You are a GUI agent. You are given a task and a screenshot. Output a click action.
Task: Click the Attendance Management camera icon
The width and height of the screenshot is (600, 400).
--
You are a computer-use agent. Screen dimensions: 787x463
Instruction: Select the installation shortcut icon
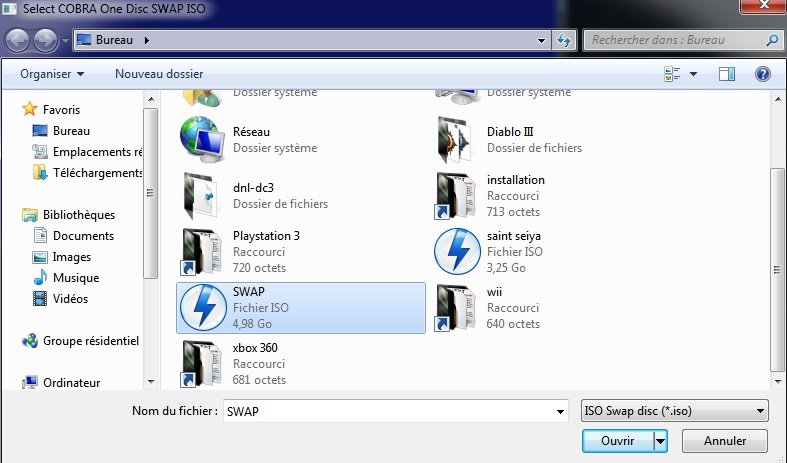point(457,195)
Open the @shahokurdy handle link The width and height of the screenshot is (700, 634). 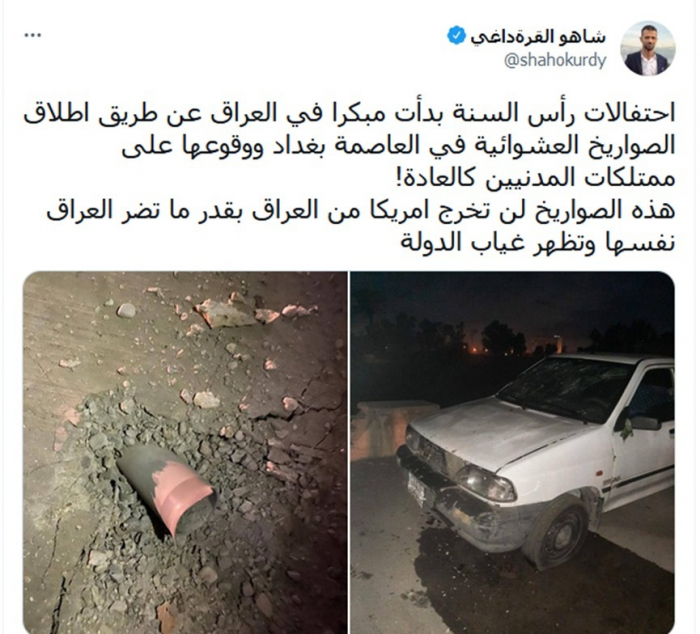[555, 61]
==
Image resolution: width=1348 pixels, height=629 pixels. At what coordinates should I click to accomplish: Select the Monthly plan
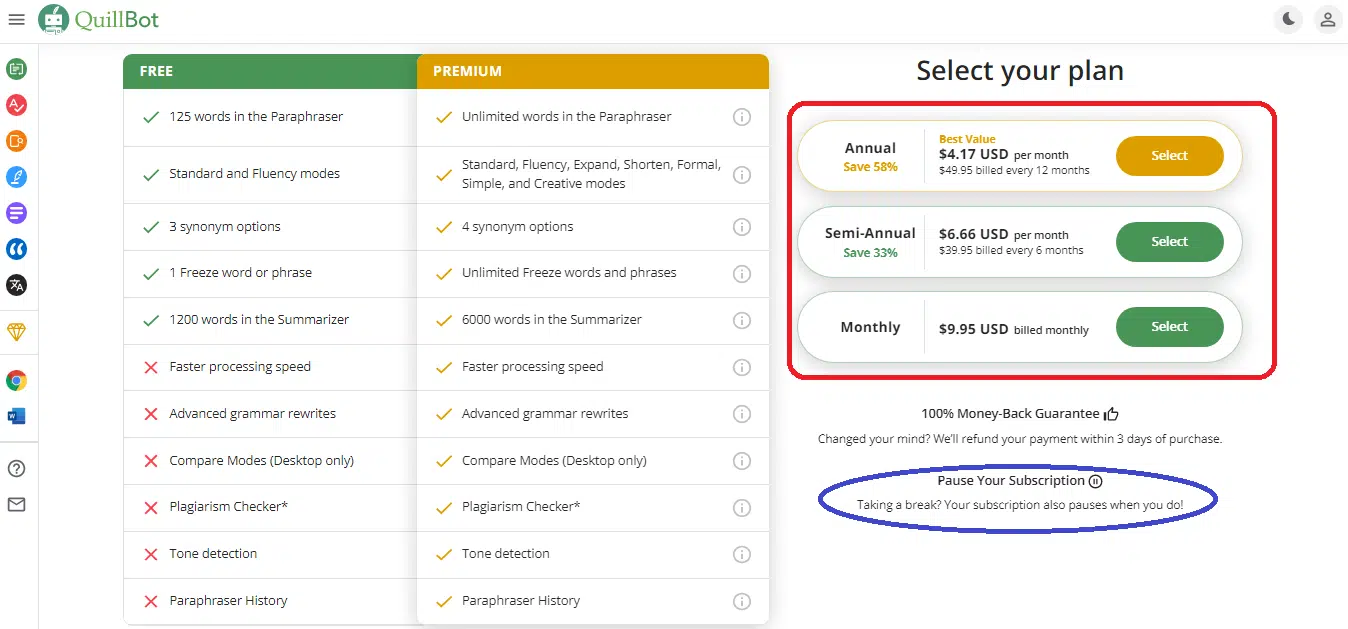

• [SHORT TASK]: Output the lines from the line containing "You are a GUI" up to and including the line containing "The width and height of the screenshot is (600, 400)." as a JSON list of strings, one string per line and no blank lines.

• [TASK ANSWER]:
[
  "You are a GUI agent. You are given a task and a screenshot. Output a click action.",
  "Task: Click the Attendance Management camera icon",
  "The width and height of the screenshot is (600, 400)."
]